The DeepSeek R2 leak has already triggered intense reactions in capital markets. Due to its cost advantages and technological independence, it may pose a threat to American tech companies that rely on NVIDIA GPUs. Analysts predict that if R2’s performance is confirmed, NVIDIA’s stock price could face short-term fluctuations, while Chinese AI industry chain-related enterprises might experience a new round of growth.

This event also reflects the new landscape of global AI competition. DeepSeek R2 proves that breakthroughs can be achieved through architectural innovation and adaptation to domestically produced hardware. The utilization rate data (82%) of Huawei Ascend chips indicates that China’s computing power infrastructure has already gained international competitiveness.

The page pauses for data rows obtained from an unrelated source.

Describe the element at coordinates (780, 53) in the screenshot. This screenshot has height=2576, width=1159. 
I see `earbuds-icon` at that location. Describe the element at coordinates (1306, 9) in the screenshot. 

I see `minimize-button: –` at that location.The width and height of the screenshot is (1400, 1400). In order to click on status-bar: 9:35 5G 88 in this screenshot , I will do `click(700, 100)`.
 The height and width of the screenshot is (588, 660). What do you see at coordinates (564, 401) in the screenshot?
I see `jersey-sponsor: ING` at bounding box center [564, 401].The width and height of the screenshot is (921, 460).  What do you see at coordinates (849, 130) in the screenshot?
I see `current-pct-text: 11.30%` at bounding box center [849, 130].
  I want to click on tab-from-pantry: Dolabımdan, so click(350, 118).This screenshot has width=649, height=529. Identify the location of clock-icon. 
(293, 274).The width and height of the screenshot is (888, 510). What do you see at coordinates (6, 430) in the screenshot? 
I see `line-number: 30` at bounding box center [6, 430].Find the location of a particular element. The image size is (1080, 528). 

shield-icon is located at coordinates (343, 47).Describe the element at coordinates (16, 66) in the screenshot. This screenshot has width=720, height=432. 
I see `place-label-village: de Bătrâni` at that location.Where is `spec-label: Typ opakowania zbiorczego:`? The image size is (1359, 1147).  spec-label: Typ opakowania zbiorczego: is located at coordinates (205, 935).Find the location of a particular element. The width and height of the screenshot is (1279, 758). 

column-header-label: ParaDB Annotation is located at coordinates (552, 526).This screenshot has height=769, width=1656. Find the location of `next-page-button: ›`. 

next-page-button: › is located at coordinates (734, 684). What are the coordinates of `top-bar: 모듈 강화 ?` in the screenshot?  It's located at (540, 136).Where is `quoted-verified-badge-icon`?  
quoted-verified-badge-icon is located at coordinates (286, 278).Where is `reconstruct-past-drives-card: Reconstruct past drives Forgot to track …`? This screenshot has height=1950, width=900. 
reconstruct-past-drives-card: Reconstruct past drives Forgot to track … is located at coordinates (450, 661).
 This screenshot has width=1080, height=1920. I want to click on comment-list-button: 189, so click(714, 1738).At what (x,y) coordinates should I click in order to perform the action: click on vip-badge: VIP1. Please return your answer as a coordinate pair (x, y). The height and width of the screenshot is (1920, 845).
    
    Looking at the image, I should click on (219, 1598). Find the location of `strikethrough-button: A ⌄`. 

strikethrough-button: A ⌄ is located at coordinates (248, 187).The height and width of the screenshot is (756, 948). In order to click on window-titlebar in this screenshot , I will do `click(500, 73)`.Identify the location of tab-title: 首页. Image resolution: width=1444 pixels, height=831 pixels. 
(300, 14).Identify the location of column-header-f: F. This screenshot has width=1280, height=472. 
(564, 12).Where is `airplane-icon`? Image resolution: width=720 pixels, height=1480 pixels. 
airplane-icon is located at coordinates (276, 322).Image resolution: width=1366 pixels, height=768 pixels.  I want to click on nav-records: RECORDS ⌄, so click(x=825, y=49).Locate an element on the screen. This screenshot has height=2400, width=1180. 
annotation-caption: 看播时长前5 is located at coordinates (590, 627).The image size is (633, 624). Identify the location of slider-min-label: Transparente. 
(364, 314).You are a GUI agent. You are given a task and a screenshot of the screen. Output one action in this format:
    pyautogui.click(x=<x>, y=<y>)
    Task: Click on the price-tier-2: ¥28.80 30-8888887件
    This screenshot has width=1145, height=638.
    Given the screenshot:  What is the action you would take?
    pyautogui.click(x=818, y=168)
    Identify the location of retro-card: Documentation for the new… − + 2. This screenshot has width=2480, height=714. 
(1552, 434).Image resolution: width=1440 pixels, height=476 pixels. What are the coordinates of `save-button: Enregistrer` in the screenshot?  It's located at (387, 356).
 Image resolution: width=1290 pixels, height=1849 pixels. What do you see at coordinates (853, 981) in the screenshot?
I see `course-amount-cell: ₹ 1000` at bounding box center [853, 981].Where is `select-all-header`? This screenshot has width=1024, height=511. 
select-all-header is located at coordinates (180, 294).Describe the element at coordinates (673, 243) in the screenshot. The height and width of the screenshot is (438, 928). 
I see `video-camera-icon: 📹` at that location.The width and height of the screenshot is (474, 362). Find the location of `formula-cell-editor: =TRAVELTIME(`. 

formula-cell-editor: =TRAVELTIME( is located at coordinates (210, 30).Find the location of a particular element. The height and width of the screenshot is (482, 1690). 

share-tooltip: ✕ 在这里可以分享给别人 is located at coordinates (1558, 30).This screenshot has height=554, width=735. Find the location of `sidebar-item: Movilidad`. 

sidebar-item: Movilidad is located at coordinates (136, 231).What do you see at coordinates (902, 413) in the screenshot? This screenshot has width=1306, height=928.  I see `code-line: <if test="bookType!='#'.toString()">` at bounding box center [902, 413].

Although the leaked information is exciting, some industry insiders point out contradictions in the information. Discussions on foreign websites show instances of unofficial Chinese channel information being translated and spread, further increasing uncertainty. DeepSeek has not yet confirmed the release date, but considering recent collective learning about artificial intelligence by Chinese leadership, the dual benefits of policy support and technological breakthroughs may accelerate R2’s launch.

From chips to algorithms, from data to applications, every link in China’s AI industry chain is accelerating toward independence. Huawei Ascend replacing NVIDIA, building vertical domain barriers with a 5.2PB Chinese corpus—behind these moves is a life-or-death race for technological discourse power in the next decade.